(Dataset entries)
* * * * * * * * *

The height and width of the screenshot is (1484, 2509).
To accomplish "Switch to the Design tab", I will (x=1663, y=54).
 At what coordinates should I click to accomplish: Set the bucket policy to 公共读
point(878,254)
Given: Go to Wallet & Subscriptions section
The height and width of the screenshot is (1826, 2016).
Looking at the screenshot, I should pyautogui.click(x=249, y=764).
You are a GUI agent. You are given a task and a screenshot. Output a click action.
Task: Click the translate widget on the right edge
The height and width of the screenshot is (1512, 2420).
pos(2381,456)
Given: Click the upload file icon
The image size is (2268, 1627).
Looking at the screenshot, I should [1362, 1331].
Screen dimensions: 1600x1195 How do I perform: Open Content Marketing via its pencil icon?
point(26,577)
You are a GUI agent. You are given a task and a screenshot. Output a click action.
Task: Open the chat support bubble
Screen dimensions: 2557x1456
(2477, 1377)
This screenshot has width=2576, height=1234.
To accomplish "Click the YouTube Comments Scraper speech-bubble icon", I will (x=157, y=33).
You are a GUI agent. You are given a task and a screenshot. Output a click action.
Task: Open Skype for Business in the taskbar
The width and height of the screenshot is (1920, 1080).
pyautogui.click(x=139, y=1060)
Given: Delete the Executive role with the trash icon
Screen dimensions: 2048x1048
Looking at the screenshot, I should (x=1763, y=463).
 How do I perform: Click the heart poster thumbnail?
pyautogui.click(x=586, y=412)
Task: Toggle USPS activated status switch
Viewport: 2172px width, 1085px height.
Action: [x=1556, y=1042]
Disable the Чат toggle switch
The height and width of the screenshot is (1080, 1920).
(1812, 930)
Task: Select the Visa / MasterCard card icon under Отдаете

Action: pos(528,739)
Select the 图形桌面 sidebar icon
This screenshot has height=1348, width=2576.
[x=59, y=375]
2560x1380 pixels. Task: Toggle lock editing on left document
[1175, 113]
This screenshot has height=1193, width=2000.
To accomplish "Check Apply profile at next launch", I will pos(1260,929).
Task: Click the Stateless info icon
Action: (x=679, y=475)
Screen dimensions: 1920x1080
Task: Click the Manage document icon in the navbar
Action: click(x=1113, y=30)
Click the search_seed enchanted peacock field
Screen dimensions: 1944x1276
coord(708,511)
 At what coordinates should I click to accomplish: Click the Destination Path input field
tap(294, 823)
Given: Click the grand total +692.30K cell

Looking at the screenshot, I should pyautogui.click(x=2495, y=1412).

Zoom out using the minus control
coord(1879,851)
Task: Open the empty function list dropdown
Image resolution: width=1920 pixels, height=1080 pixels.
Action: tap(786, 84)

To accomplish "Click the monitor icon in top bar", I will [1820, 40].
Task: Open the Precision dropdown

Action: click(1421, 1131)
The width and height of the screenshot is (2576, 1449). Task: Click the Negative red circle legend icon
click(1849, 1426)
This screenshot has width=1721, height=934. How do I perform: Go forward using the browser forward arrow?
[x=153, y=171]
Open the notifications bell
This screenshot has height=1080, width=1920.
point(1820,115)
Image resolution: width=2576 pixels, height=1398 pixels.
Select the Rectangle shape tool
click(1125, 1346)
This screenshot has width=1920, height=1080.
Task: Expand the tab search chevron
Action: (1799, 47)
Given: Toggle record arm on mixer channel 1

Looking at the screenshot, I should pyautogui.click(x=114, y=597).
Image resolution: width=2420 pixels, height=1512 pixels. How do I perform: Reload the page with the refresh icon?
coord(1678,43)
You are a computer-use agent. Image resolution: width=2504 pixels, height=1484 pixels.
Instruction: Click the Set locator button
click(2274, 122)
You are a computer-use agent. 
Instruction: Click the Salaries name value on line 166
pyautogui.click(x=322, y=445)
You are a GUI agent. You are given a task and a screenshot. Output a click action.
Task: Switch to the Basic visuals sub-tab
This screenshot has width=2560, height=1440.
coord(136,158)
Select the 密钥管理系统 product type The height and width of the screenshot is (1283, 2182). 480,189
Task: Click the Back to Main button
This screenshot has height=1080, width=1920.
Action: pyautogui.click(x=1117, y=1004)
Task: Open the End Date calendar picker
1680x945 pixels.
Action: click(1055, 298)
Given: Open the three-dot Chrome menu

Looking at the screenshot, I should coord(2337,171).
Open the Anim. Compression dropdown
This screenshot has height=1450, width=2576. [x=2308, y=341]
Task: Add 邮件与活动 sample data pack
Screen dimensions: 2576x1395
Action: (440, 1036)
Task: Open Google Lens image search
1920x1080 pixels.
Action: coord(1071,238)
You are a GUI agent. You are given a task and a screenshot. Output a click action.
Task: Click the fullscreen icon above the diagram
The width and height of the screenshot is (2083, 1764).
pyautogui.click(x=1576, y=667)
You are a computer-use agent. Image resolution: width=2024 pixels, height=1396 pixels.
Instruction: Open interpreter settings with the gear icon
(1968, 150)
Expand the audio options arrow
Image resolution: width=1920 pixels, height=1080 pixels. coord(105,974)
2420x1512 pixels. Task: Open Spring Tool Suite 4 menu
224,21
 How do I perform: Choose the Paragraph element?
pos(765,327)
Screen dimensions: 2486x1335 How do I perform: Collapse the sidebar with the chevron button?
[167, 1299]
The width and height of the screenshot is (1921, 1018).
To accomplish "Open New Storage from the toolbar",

* * * * * * * * *

* [WHAT IS EXPECTED]:
Nothing in the data should be altered; please repeat it exactly.

* [YOUR RESPONSE]:
The height and width of the screenshot is (1484, 2509).
To accomplish "Switch to the Design tab", I will (x=1663, y=54).
 At what coordinates should I click to accomplish: Set the bucket policy to 公共读
point(878,254)
Given: Go to Wallet & Subscriptions section
The height and width of the screenshot is (1826, 2016).
Looking at the screenshot, I should pyautogui.click(x=249, y=764).
You are a GUI agent. You are given a task and a screenshot. Output a click action.
Task: Click the translate widget on the right edge
The height and width of the screenshot is (1512, 2420).
pos(2381,456)
Given: Click the upload file icon
The image size is (2268, 1627).
Looking at the screenshot, I should [1362, 1331].
Screen dimensions: 1600x1195 How do I perform: Open Content Marketing via its pencil icon?
point(26,577)
You are a GUI agent. You are given a task and a screenshot. Output a click action.
Task: Open the chat support bubble
Screen dimensions: 2557x1456
(2477, 1377)
This screenshot has width=2576, height=1234.
To accomplish "Click the YouTube Comments Scraper speech-bubble icon", I will (x=157, y=33).
You are a GUI agent. You are given a task and a screenshot. Output a click action.
Task: Open Skype for Business in the taskbar
The width and height of the screenshot is (1920, 1080).
pyautogui.click(x=139, y=1060)
Given: Delete the Executive role with the trash icon
Screen dimensions: 2048x1048
Looking at the screenshot, I should (x=1763, y=463).
 How do I perform: Click the heart poster thumbnail?
pyautogui.click(x=586, y=412)
Task: Toggle USPS activated status switch
Viewport: 2172px width, 1085px height.
Action: [x=1556, y=1042]
Disable the Чат toggle switch
The height and width of the screenshot is (1080, 1920).
(1812, 930)
Task: Select the Visa / MasterCard card icon under Отдаете

Action: pos(528,739)
Select the 图形桌面 sidebar icon
This screenshot has height=1348, width=2576.
[x=59, y=375]
2560x1380 pixels. Task: Toggle lock editing on left document
[1175, 113]
This screenshot has height=1193, width=2000.
To accomplish "Check Apply profile at next launch", I will pos(1260,929).
Task: Click the Stateless info icon
Action: (x=679, y=475)
Screen dimensions: 1920x1080
Task: Click the Manage document icon in the navbar
Action: click(x=1113, y=30)
Click the search_seed enchanted peacock field
Screen dimensions: 1944x1276
coord(708,511)
 At what coordinates should I click to accomplish: Click the Destination Path input field
tap(294, 823)
Given: Click the grand total +692.30K cell

Looking at the screenshot, I should pyautogui.click(x=2495, y=1412).

Zoom out using the minus control
coord(1879,851)
Task: Open the empty function list dropdown
Image resolution: width=1920 pixels, height=1080 pixels.
Action: tap(786, 84)

To accomplish "Click the monitor icon in top bar", I will [1820, 40].
Task: Open the Precision dropdown

Action: click(1421, 1131)
The width and height of the screenshot is (2576, 1449). Task: Click the Negative red circle legend icon
click(1849, 1426)
This screenshot has width=1721, height=934. How do I perform: Go forward using the browser forward arrow?
[x=153, y=171]
Open the notifications bell
This screenshot has height=1080, width=1920.
point(1820,115)
Image resolution: width=2576 pixels, height=1398 pixels.
Select the Rectangle shape tool
click(1125, 1346)
This screenshot has width=1920, height=1080.
Task: Expand the tab search chevron
Action: (1799, 47)
Given: Toggle record arm on mixer channel 1

Looking at the screenshot, I should pyautogui.click(x=114, y=597).
Image resolution: width=2420 pixels, height=1512 pixels. How do I perform: Reload the page with the refresh icon?
coord(1678,43)
You are a computer-use agent. Image resolution: width=2504 pixels, height=1484 pixels.
Instruction: Click the Set locator button
click(2274, 122)
You are a computer-use agent. 
Instruction: Click the Salaries name value on line 166
pyautogui.click(x=322, y=445)
You are a GUI agent. You are given a task and a screenshot. Output a click action.
Task: Switch to the Basic visuals sub-tab
This screenshot has width=2560, height=1440.
coord(136,158)
Select the 密钥管理系统 product type The height and width of the screenshot is (1283, 2182). 480,189
Task: Click the Back to Main button
This screenshot has height=1080, width=1920.
Action: pyautogui.click(x=1117, y=1004)
Task: Open the End Date calendar picker
1680x945 pixels.
Action: click(1055, 298)
Given: Open the three-dot Chrome menu

Looking at the screenshot, I should coord(2337,171).
Open the Anim. Compression dropdown
This screenshot has height=1450, width=2576. [x=2308, y=341]
Task: Add 邮件与活动 sample data pack
Screen dimensions: 2576x1395
Action: (440, 1036)
Task: Open Google Lens image search
1920x1080 pixels.
Action: coord(1071,238)
You are a GUI agent. You are given a task and a screenshot. Output a click action.
Task: Click the fullscreen icon above the diagram
The width and height of the screenshot is (2083, 1764).
pyautogui.click(x=1576, y=667)
You are a computer-use agent. Image resolution: width=2024 pixels, height=1396 pixels.
Instruction: Open interpreter settings with the gear icon
(1968, 150)
Expand the audio options arrow
Image resolution: width=1920 pixels, height=1080 pixels. coord(105,974)
2420x1512 pixels. Task: Open Spring Tool Suite 4 menu
224,21
 How do I perform: Choose the Paragraph element?
pos(765,327)
Screen dimensions: 2486x1335 How do I perform: Collapse the sidebar with the chevron button?
[167, 1299]
The width and height of the screenshot is (1921, 1018).
To accomplish "Open New Storage from the toolbar",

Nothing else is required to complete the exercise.